→ Exercise task
Starting at the line that contains "You are a computer-use" and continuing through the last of the items, output those items alone as a two-column CSV with columns named "request" and "answer". Put each item's text and its answer in one quoted field each, with line breaks turned into spaces and the pictures left out.

===== Source material

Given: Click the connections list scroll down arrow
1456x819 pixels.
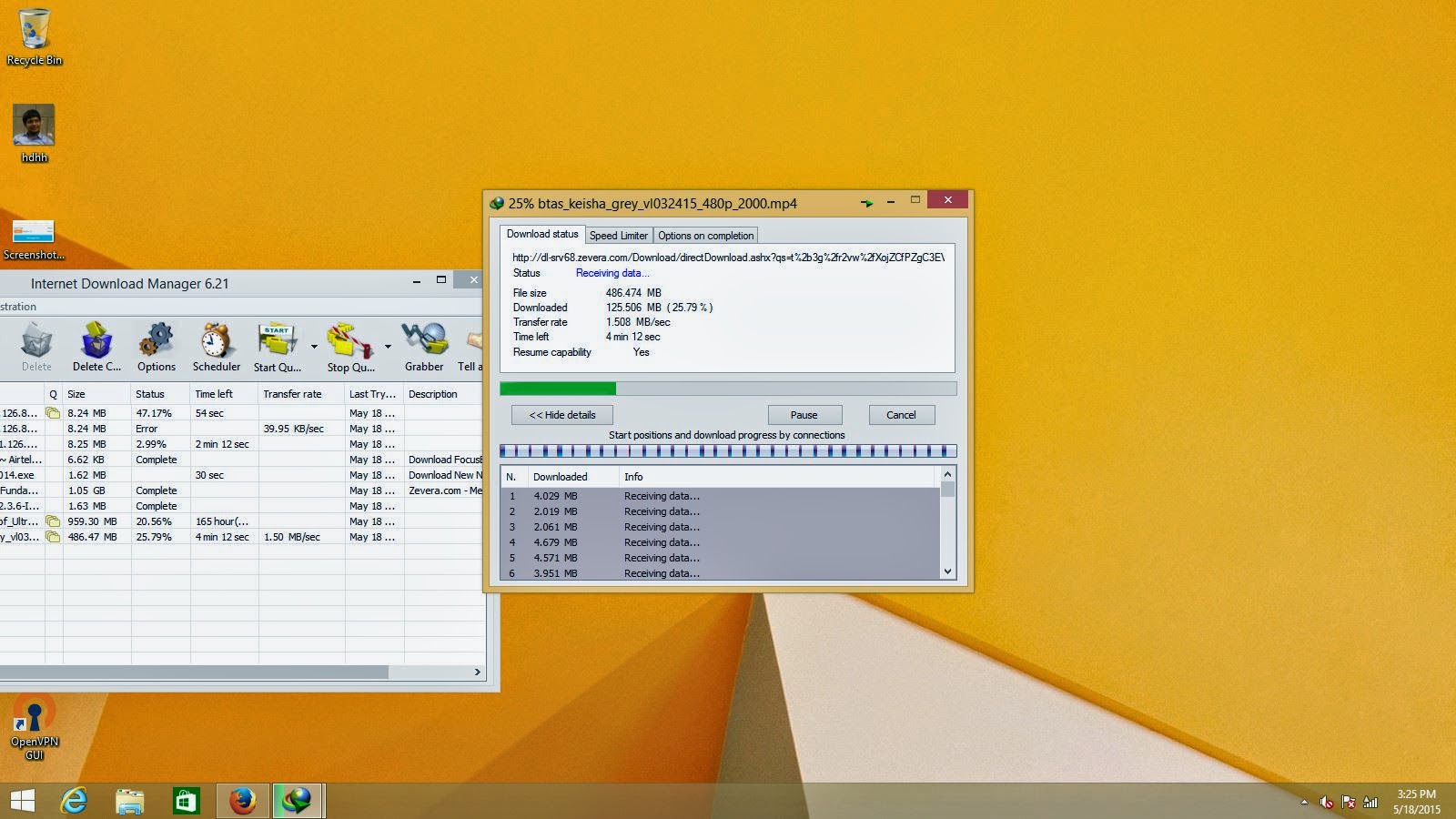Looking at the screenshot, I should click(x=947, y=571).
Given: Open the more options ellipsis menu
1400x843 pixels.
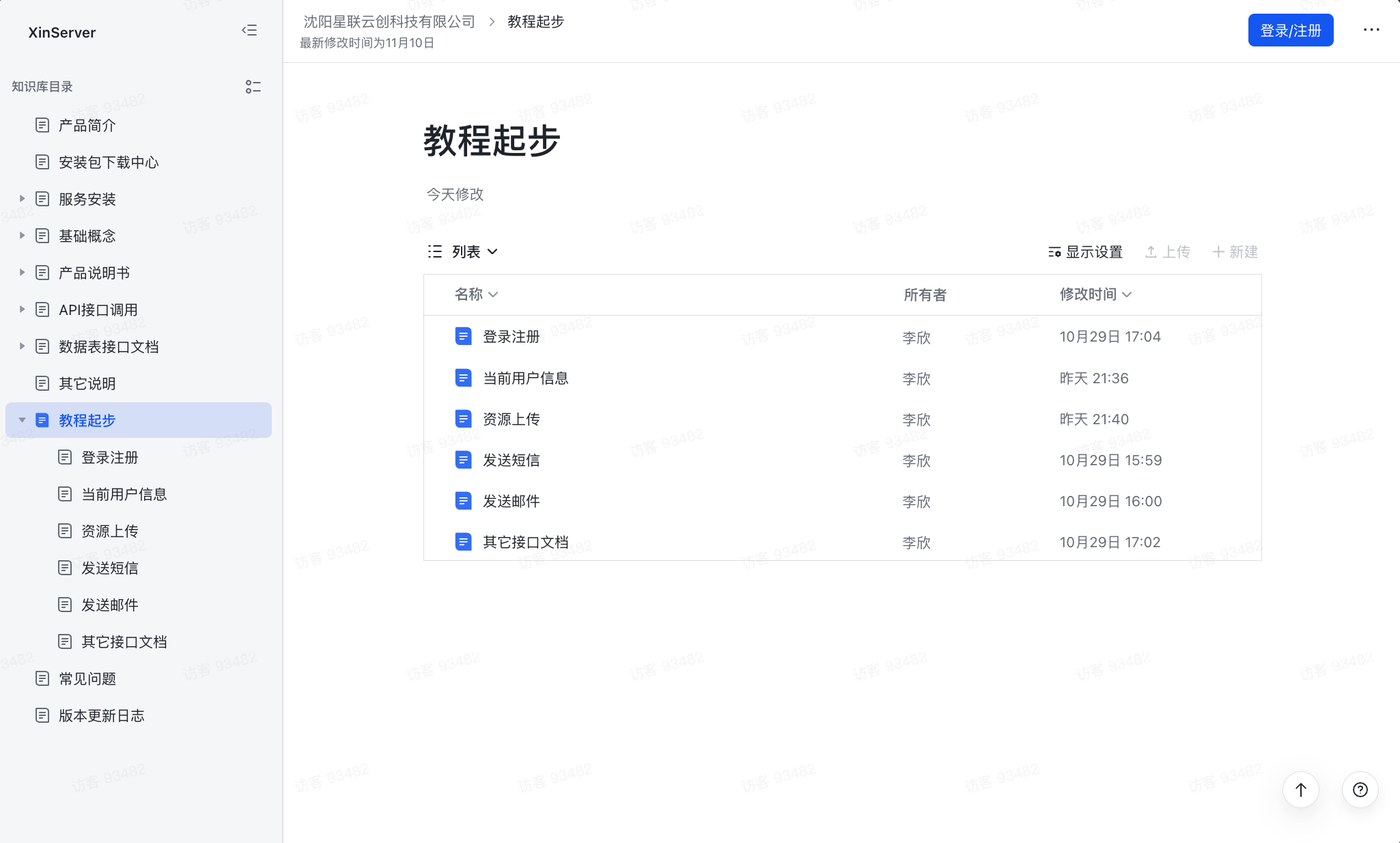Looking at the screenshot, I should (x=1371, y=29).
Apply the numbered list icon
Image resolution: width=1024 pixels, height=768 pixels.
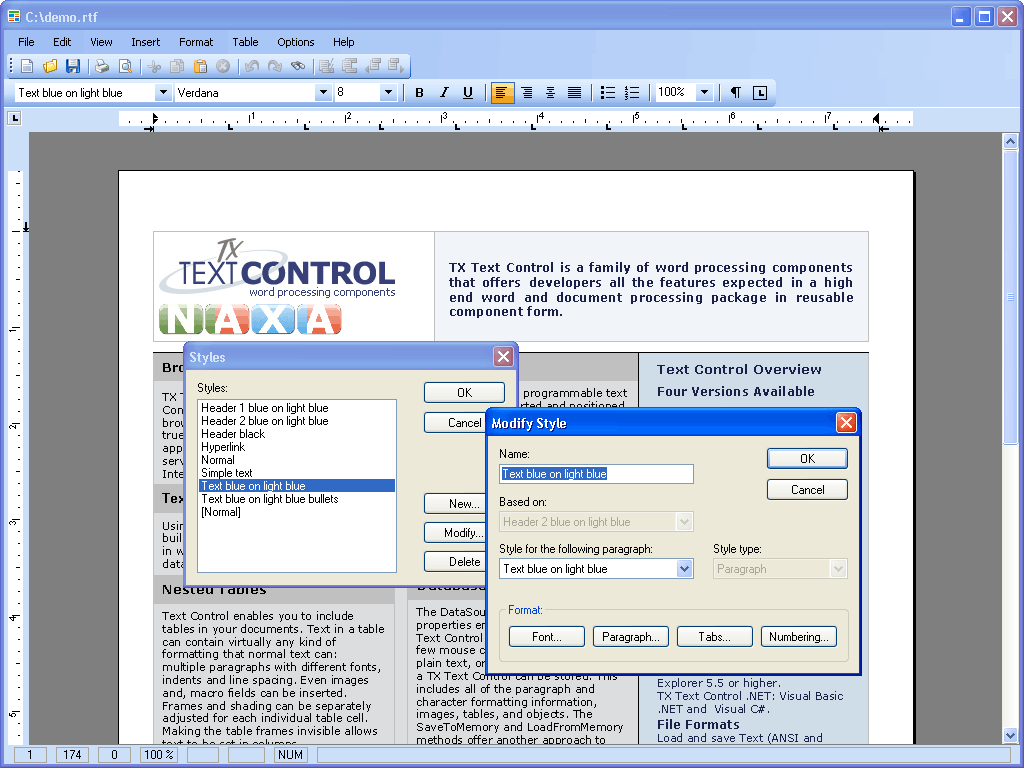coord(632,93)
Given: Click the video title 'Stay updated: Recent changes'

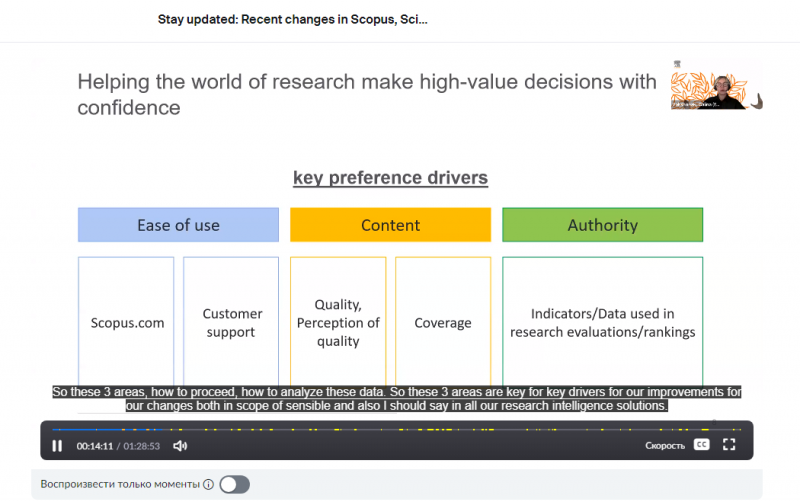Looking at the screenshot, I should pos(292,19).
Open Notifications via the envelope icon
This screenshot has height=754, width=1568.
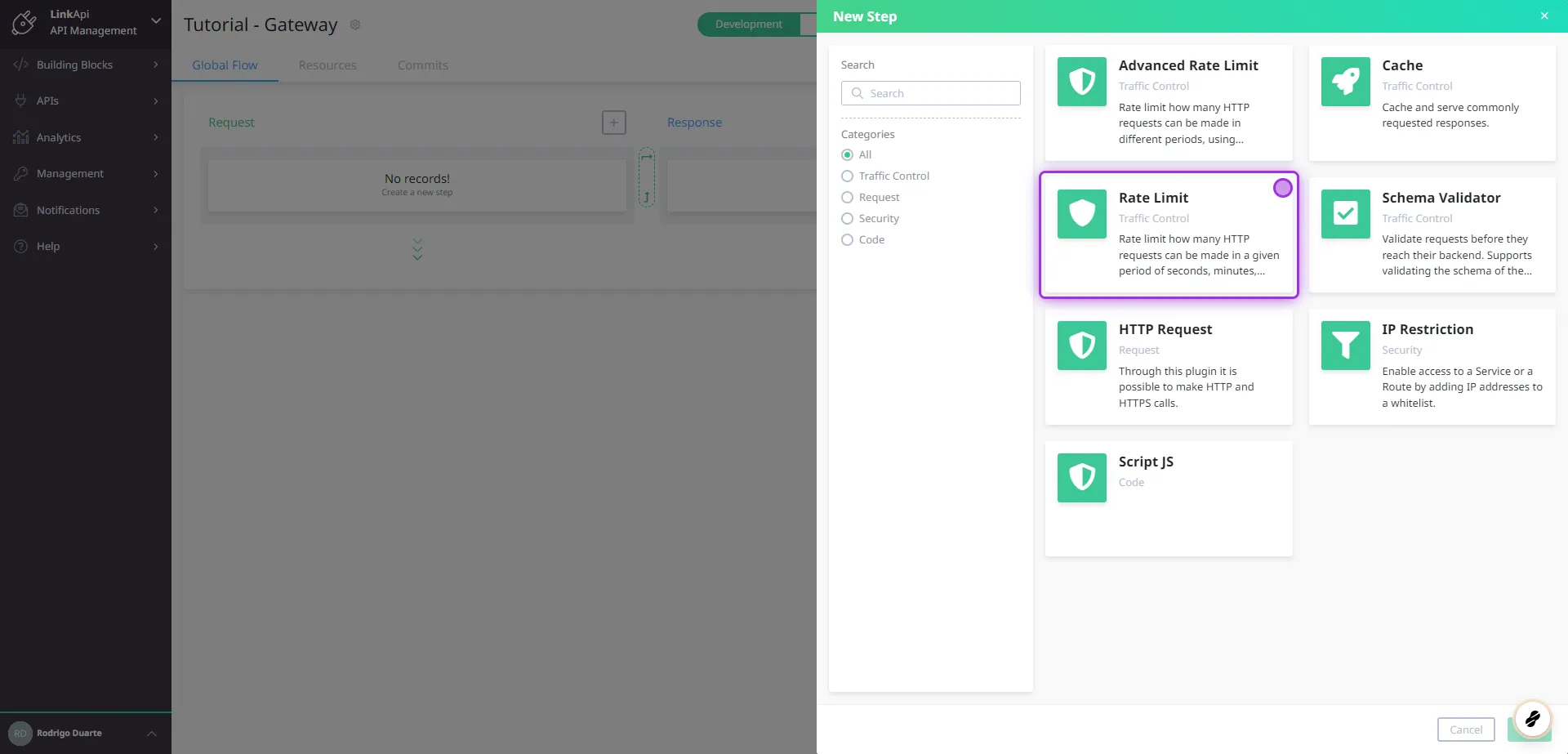click(x=20, y=210)

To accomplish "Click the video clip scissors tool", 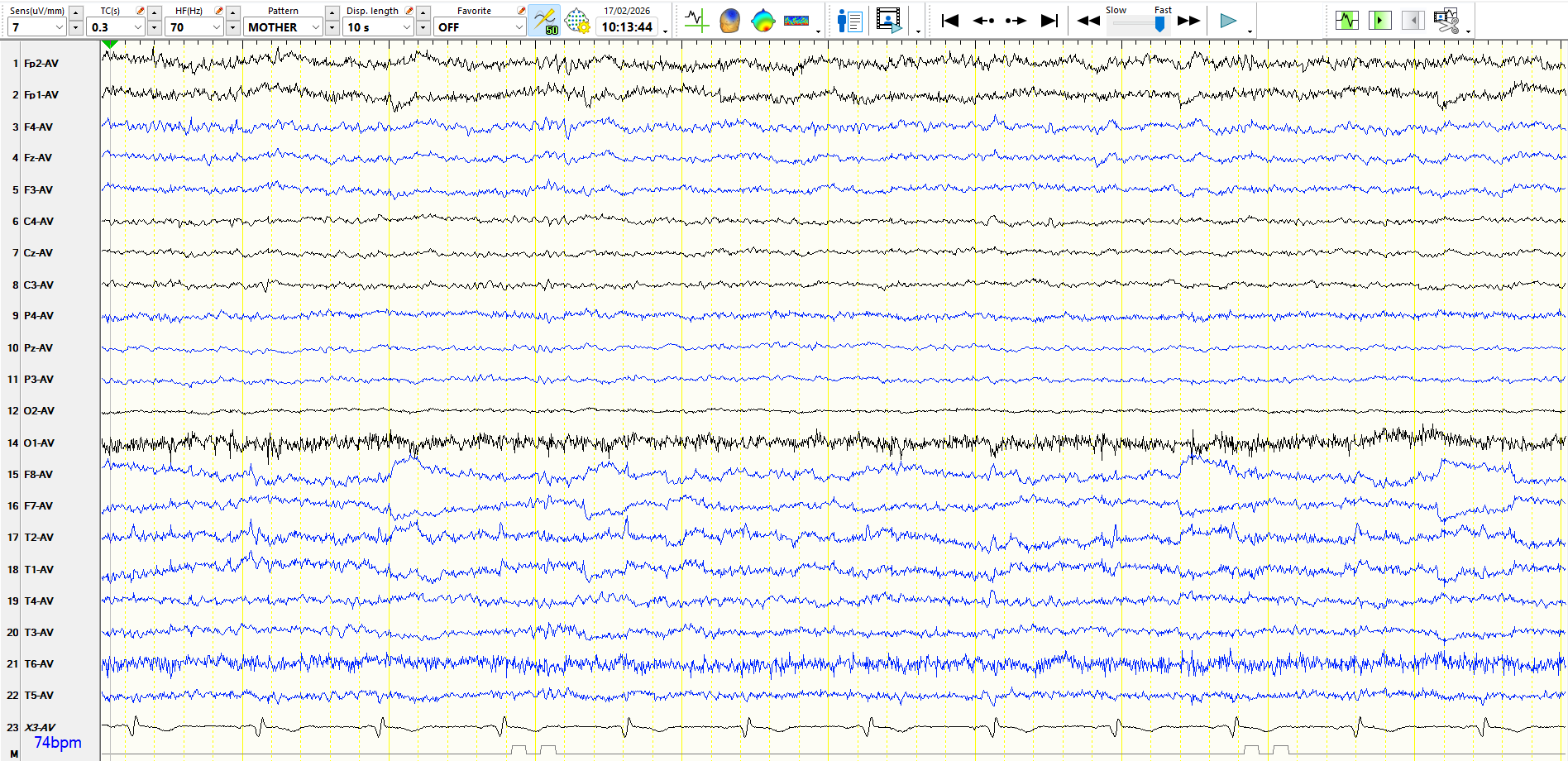I will pos(1446,20).
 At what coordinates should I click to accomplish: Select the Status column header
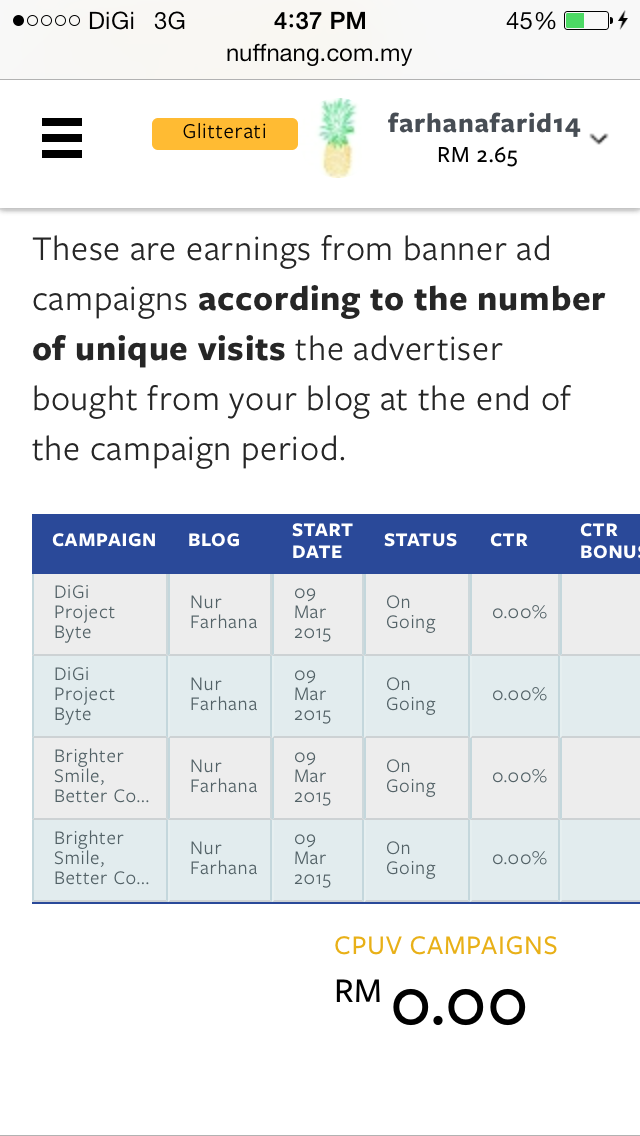click(420, 540)
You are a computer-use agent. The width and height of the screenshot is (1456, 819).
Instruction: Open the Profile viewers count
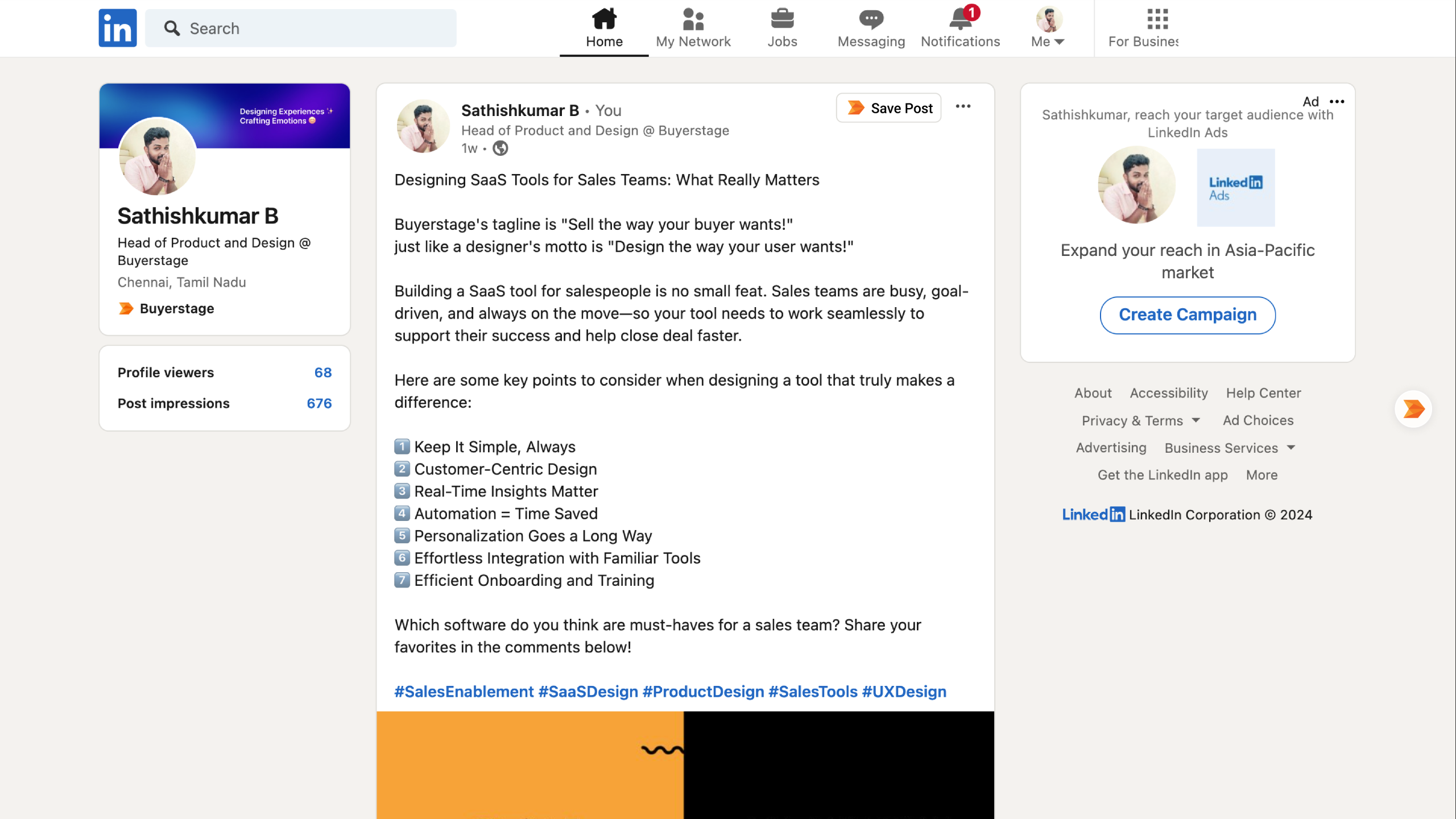tap(322, 373)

==========

→ Response
request,answer
"You are a computer-use agent. The width and height of the screenshot is (1456, 819). Instruction: Open the Profile viewers count","tap(322, 373)"